Press Release

IACHR expresses concern over migrant DNA collection and policies restricting the mobility of migrant persons in the United States

November 1, 2019

   Related links

   Contact info

IACHR Press Office
[email protected]

   More on the IACHR
A+ A-

Washington, D.C. - The IACHR expresses its concern over the migration policies that have recently been adopted by the United States, which affect the mobility of migrant persons and may derive in profiling practices. The IACHR urges the United States to respect and ensure human rights of all persons in its territory, including migrants, without distinction on the basis of race, national origin, or any other protected status.

According to publicly available information, on October 2, authorities from the Department of Homeland Security announced that they were developing a plan to authorize the collection of DNA samples from migrants entering US territory to compile a national database of criminal profiles. In addition to this, the IACHR has also taken note of the policy announced on October 4 regarding the suspension and limitations on entry for persons who cannot demonstrate their capacity to cover approved health insurance within 30 days of entry into the United States, or the financial resources to pay for medical costs. This regulation will come into effect on November 3 and will apply to persons whose visas are being processed abroad.

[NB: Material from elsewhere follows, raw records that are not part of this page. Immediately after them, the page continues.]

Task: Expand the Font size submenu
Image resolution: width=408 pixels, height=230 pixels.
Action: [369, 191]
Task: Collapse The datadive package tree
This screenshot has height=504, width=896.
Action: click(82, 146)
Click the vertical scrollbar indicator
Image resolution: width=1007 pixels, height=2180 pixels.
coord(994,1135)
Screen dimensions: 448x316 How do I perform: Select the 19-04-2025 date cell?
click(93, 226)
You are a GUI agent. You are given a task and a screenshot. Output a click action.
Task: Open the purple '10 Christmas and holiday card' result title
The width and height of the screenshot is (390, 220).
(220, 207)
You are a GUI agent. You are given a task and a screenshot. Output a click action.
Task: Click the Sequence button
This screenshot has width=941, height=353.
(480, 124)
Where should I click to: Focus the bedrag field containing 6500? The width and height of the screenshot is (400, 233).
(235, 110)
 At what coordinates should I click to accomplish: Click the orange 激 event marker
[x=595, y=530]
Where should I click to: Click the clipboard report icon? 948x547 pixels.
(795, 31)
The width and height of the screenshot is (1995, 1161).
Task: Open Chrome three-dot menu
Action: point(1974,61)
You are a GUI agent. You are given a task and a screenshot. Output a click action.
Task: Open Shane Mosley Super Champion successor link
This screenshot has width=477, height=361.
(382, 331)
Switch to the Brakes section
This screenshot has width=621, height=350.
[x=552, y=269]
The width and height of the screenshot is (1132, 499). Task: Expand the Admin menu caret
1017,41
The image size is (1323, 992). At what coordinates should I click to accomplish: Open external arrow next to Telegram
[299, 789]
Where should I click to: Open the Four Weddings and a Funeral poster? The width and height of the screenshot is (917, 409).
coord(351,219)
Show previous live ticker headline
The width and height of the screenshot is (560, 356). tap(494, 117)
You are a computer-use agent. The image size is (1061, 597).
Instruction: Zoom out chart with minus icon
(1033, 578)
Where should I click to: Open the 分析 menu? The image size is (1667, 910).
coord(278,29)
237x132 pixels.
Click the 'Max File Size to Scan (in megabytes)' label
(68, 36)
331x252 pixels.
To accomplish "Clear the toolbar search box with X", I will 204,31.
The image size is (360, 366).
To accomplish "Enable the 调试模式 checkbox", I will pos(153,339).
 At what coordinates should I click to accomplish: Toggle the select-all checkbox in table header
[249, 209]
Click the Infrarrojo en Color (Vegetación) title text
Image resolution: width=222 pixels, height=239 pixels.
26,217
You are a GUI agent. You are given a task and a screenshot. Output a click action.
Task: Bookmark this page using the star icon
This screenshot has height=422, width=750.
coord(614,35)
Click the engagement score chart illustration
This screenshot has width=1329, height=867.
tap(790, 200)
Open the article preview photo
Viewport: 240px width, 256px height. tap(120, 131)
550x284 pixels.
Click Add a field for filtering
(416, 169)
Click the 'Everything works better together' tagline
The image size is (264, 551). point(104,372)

Over the course of its ongoing monitoring programs, the IACHR has observed the implementation of restrictive migration measures and profiling in the United States. While these may appear to be neutral, they may have discriminatory effects and cause disproportionate harm to certain historically vulnerable groups including migrants, asylum seekers, and refugees through their application. In this regard, the IACHR once again urges the State to examine, avoid, and completely eliminate practices or policies that explicitly or implicitly result in unequal treatment.

In line with the above, the IACHR expresses its concern over the risks that a DNA collection mechanism would pose to the rights to privacy and the use of personal data, if one were established. To this end, the IACHR recalls that States have different obligations around personal data they store in databases and which may lead to the identification of individuals—including biometric data such as fingerprints, DNA, iris recognition data, and voice recognition data. These obligations include: (i) observing strict criteria of necessity and proportionality when determining which biological and behavioral data to collect and which collection methods to use; ii) establishing collection protocols that respect human rights; and iii) guaranteeing the right of access to information regarding current policies and practices, the type of information collected, and how this information is used. This process must be subject to both administrative and judicial oversight and the State must investigate any human rights violations that come to its attention in the course of these practices.

“It is a source of serious concern that the US administration is applying restrictions to human mobility and implementing migrant profiling, including DNA testing,” said Commissioner Luis Ernesto Vargas Silva, the IACHR Rapporteur on the rights of migrants. “This is evidence of an emphasis on criminalization within migration policy and its heightening discrimination and hate speech targeting the migrant population, about which the IACHR has already expressed its concern,” he added.

Commissioner Margarette May Macaulay, IACHR Rapporteur for the United States, stressed that “this announcement that the migrant population would be subject to DNA testing points to a scenario that is of great concern for the IACHR, prompting us to reiterate our call for the State to adopt the necessary measures to comprehensively review and reform the protocols and guidelines of government entities that are implementing profiling mechanisms and restricting the mobility of migrant persons in the United States.”

A principal, autonomous body of the Organization of American States (OAS), the IACHR derives its mandate from the OAS Charter and the American Convention on Human Rights. The Inter-American Commission has a mandate to promote respect for and to defend human rights in the region and acts as a consultative body to the OAS in this area. The Commission is composed of seven independent members who are elected in an individual capacity by the OAS General Assembly and who do not represent their countries of origin or residence.